Да, тут-то пришла пора сказать о ее привязанности ко мне. Зина влюбилась! Собственно, с этого и надо было, наверное, начинать свой рассказ о Зине, но именно сейчас я думаю о том, что это событие было началом обстоятельств, под которые она подстраивалась потом всю жизнь. Она как бы плыла по течению, не сопротивляясь. Как пушинка, поднятая легким ветром, кружила в пространстве, и ничто не могло остановить это бессмысленное кружение. Как тростинка на ветру, отдавалась малейшей силе дуновения.
Ей было тог׳да около тридцати лет, и несмотря на изнуряющую работу, она была стройной и ловкой. Ее сразу же приглядел один приезжий строитель, и Зина откликнулась. Теперь она летала на крыльях любви. Водопровод запустили, ее любимый Виталька уехал. Примерно через месяц Зина получила долгожданную весточку. Малограмотная, разобраться в неразборчивом почерке кавалера она пришла почему-то ко мне. Краснея, я впервые читала письмо про любовь. Я училась тогда в четвертом классе, и мне было доверено такое!.. Между нами возникла привязанность, которую скрепляла любовная тайна.

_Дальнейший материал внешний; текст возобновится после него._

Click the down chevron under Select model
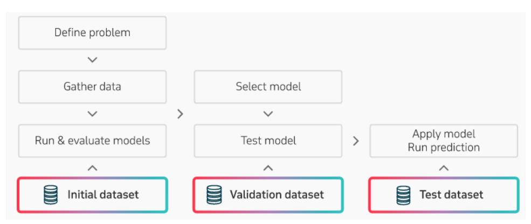[x=268, y=114]
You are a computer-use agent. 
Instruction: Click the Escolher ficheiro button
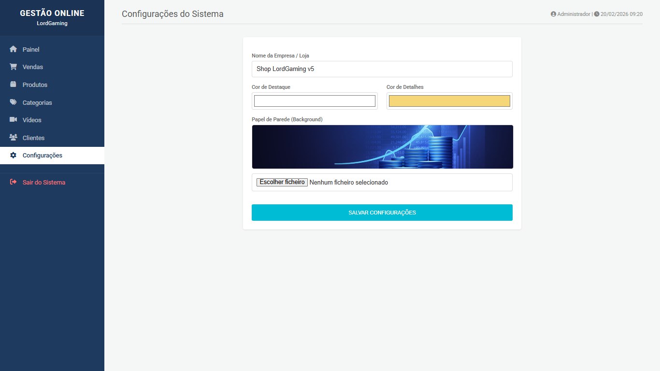(x=282, y=182)
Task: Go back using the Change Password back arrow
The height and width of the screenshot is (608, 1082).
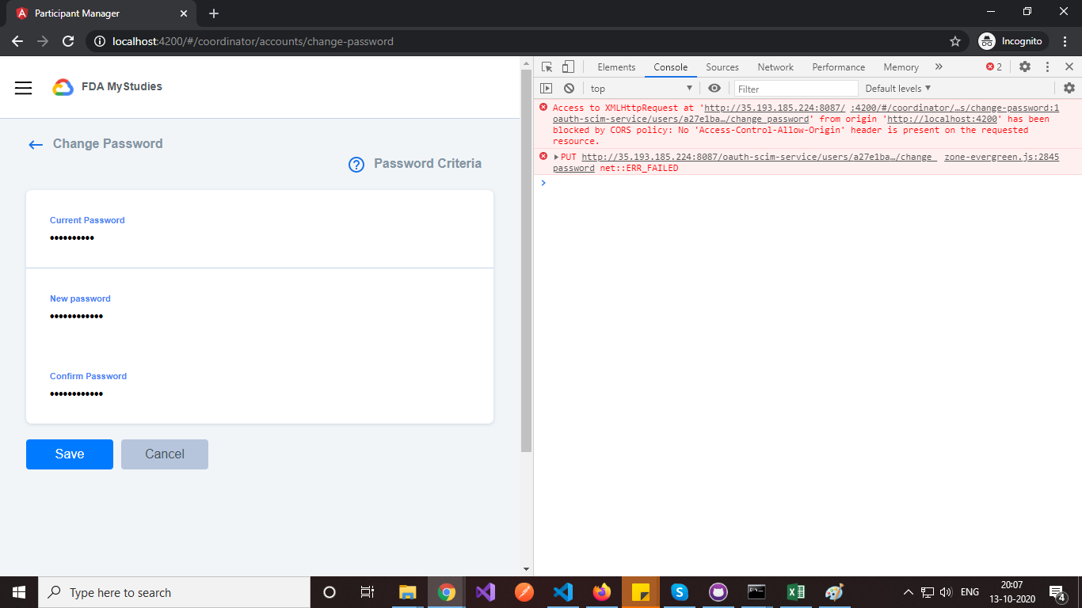Action: [x=35, y=144]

Сейчас с улыбкой вспоминаю, как писала Виталию письма от имени Зины. Стоит только представить трогательную картину: десятилетняя девочка старательно выводит строчки, проникнутые пылкой любовью к взрослому мужчине. Все сочиненное затем зачитывается вслух Зине. Та заливается слезами умиления. Как сейчас помню, обычно письмо начиналось так: «Добрый день, а может вечер. Не могу об этом знать. Это дело почтальона, как сумеет передать…» Или: «Добрый день, а может утро, не могу об этом знать…» и т. д. Заканчивалось письмо тоже рифмованными строчками, на которые была способна моя детская фантазия: «Жду ответа, как соловей лета»; «Жду, люблю, целую. Не найди другую»; «Жду привета, как солнечного света» и т. д., примерно в том же духе. Переписка продолжалась полгода. За это время у Зины округлился живот, тогда я еще не понимала ее грехопадения. В одном из писем Виталий обещал приехать. Зина стала суетиться, сшила новые занавески на окна, заправила белоснежным шитьем железную кровать.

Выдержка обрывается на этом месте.